(DATASET Opens)
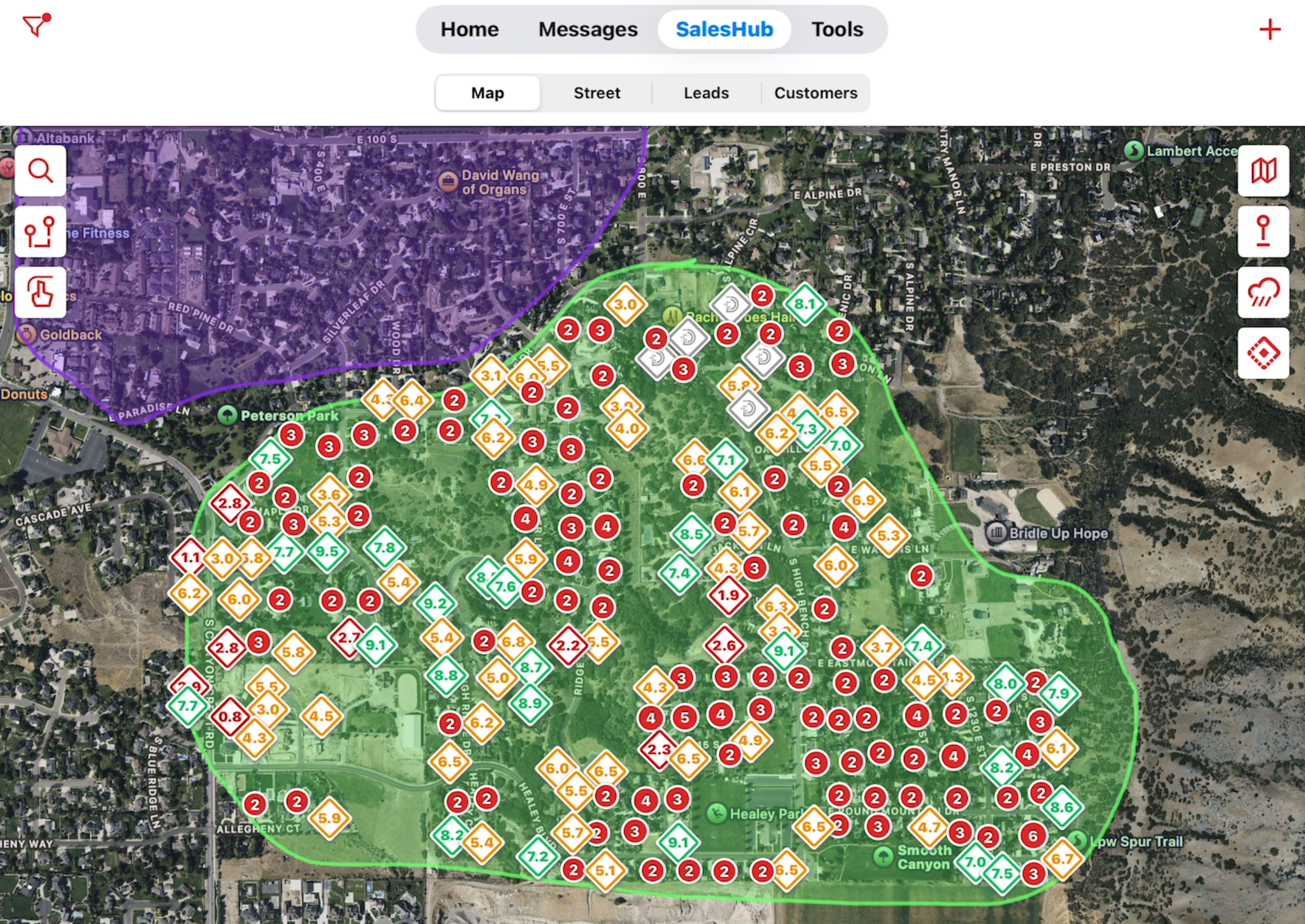Switch to the Leads segment
The width and height of the screenshot is (1305, 924).
[x=706, y=93]
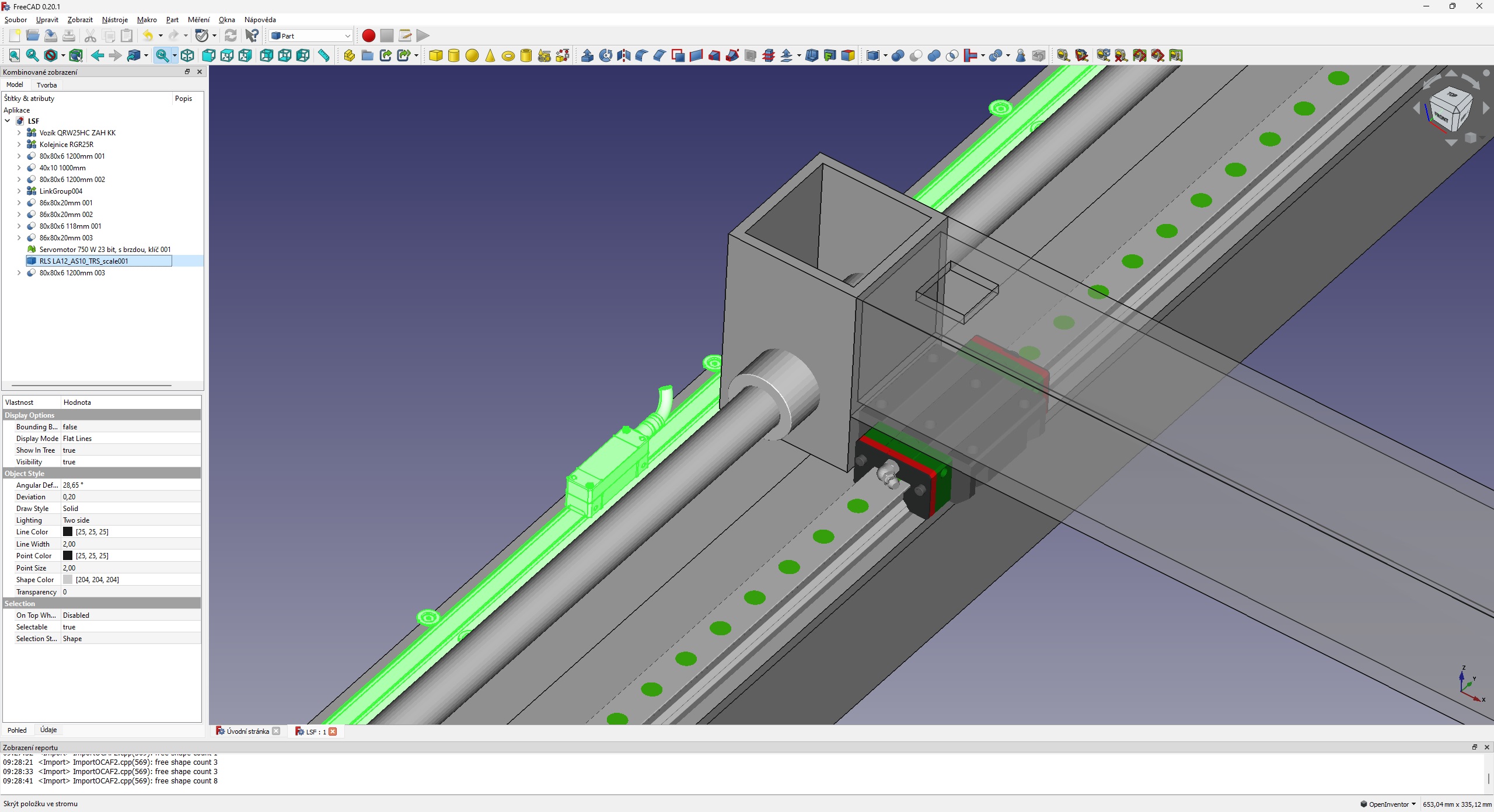Click the Shape Color swatch
Screen dimensions: 1494x812
coord(68,580)
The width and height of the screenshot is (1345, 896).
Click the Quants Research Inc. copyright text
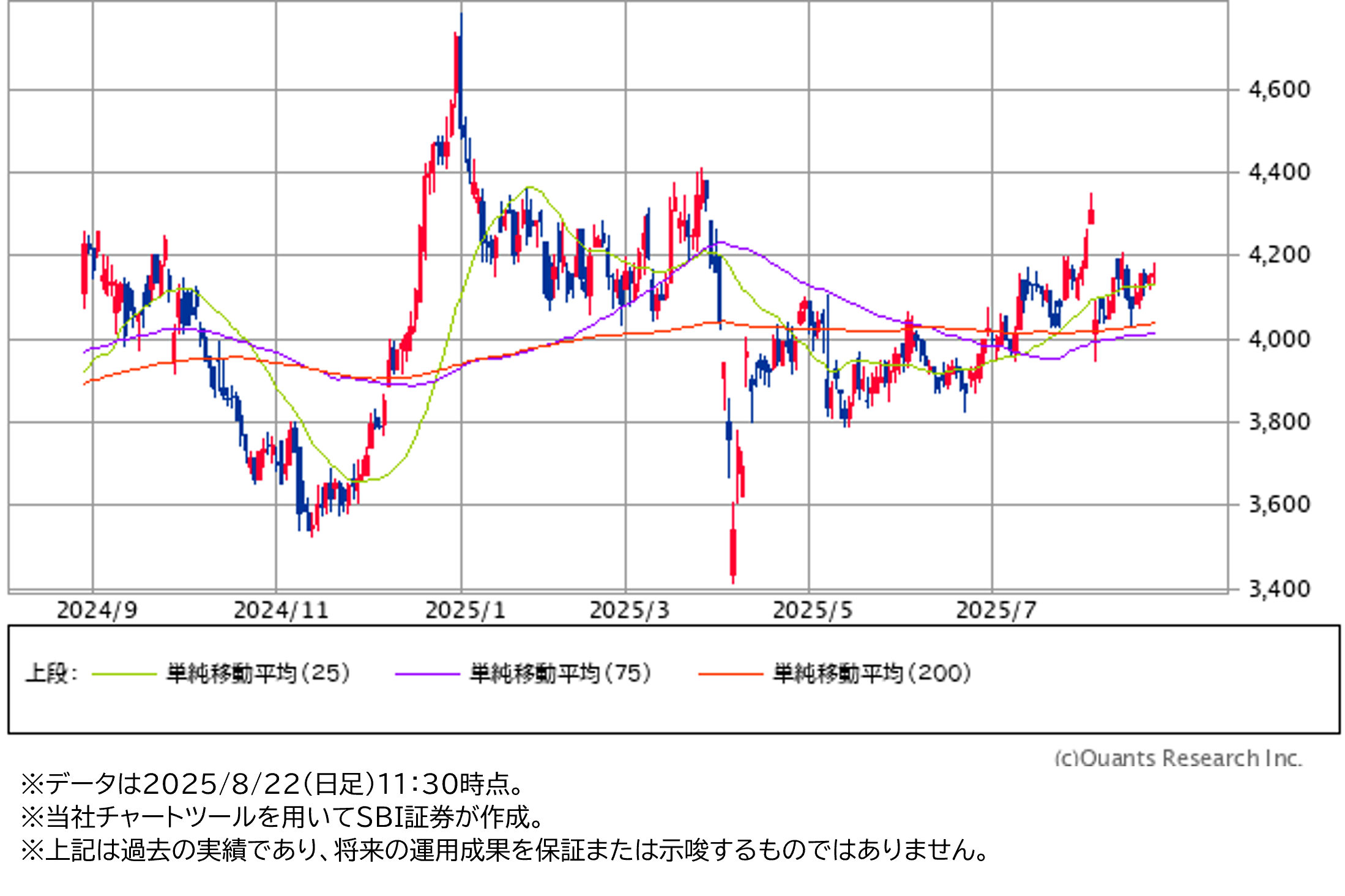1178,758
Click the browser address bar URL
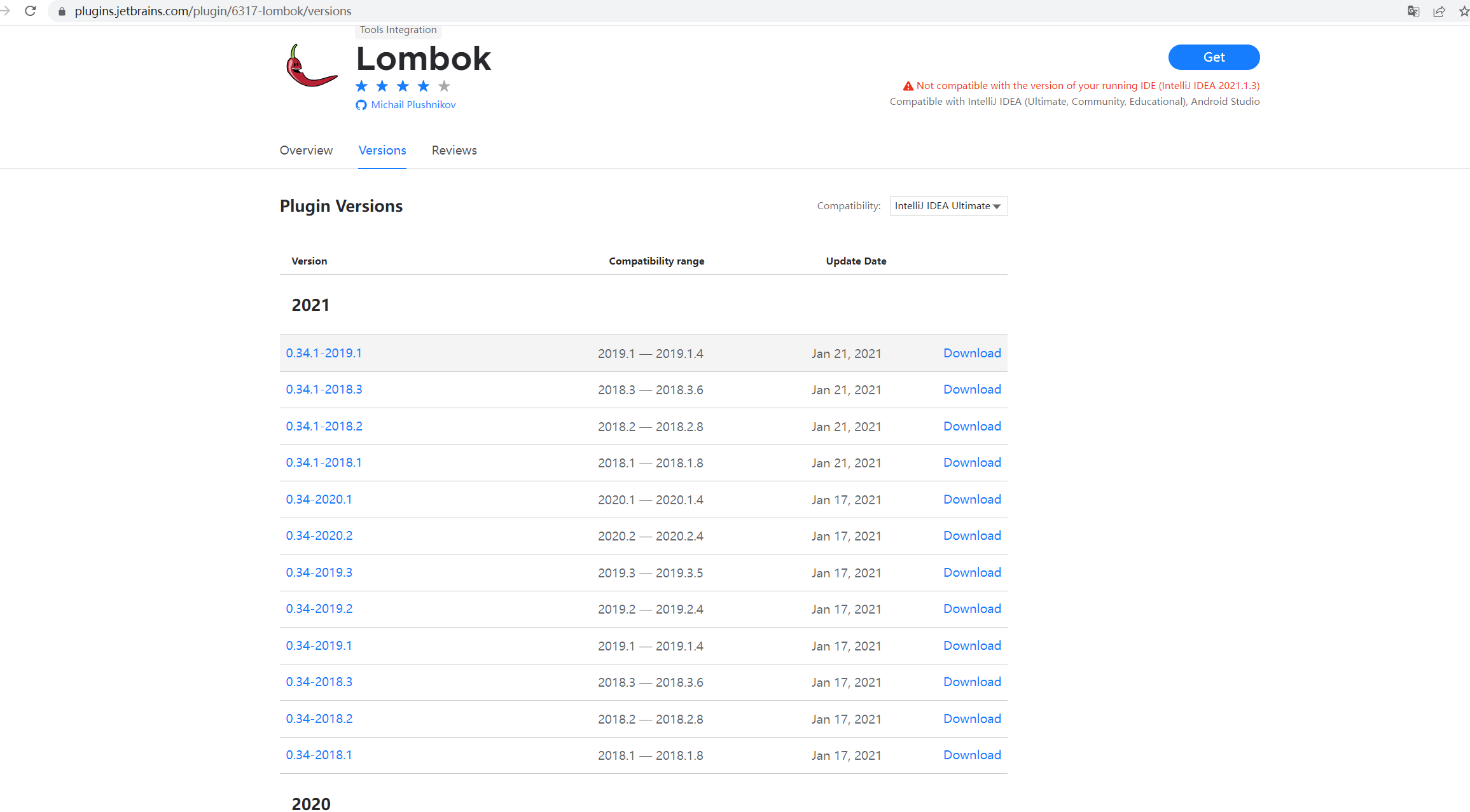1470x812 pixels. click(212, 11)
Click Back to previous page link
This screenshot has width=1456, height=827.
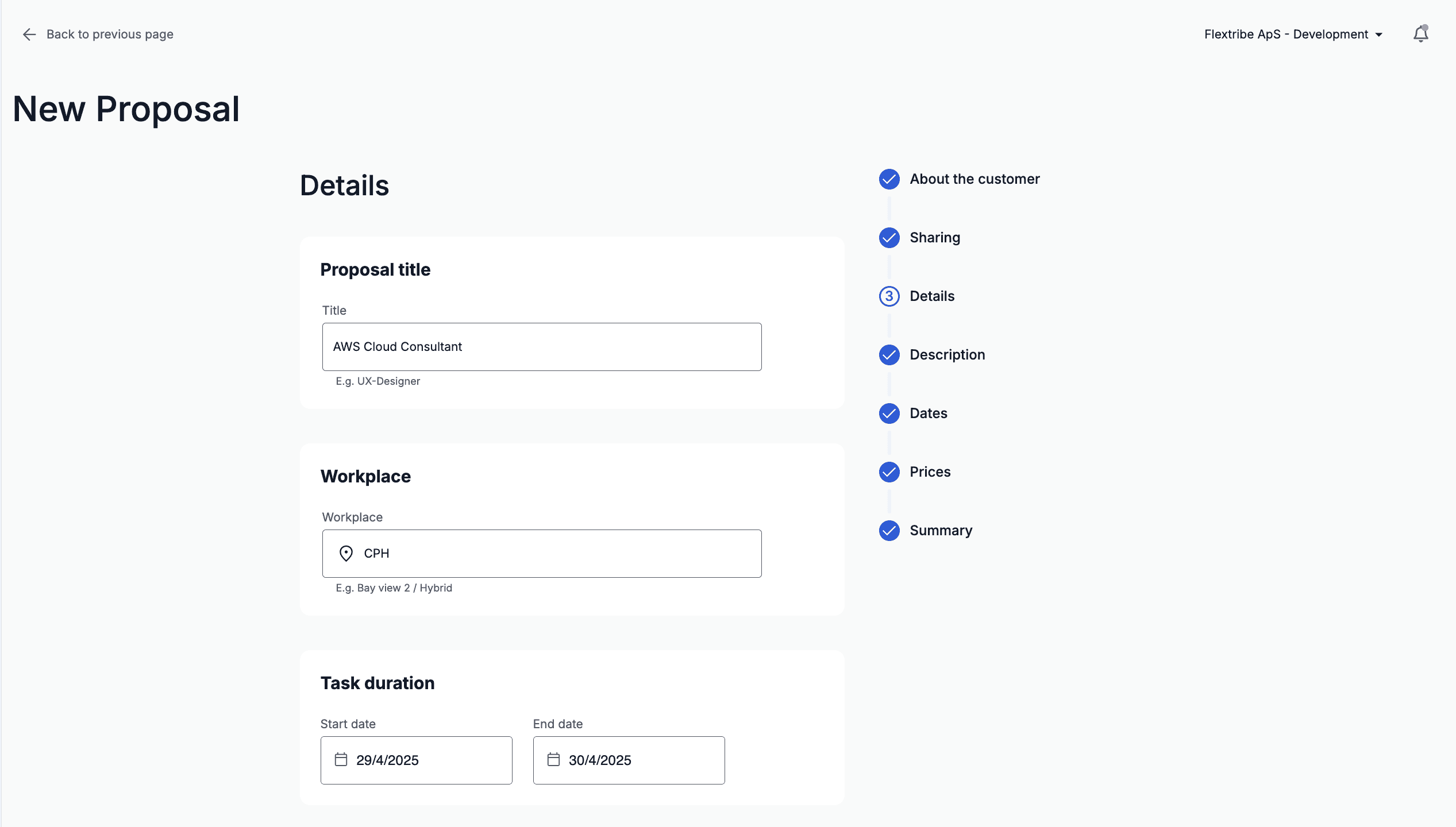109,34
(DATASET Closes)
ASSIGNED TASK -
Give again, exactly as written, the lines from the one with "Click Back to previous page link" through the last line of the entries above, but skip the pictures.

TASK RESPONSE -
Click Back to previous page link
This screenshot has width=1456, height=827.
109,34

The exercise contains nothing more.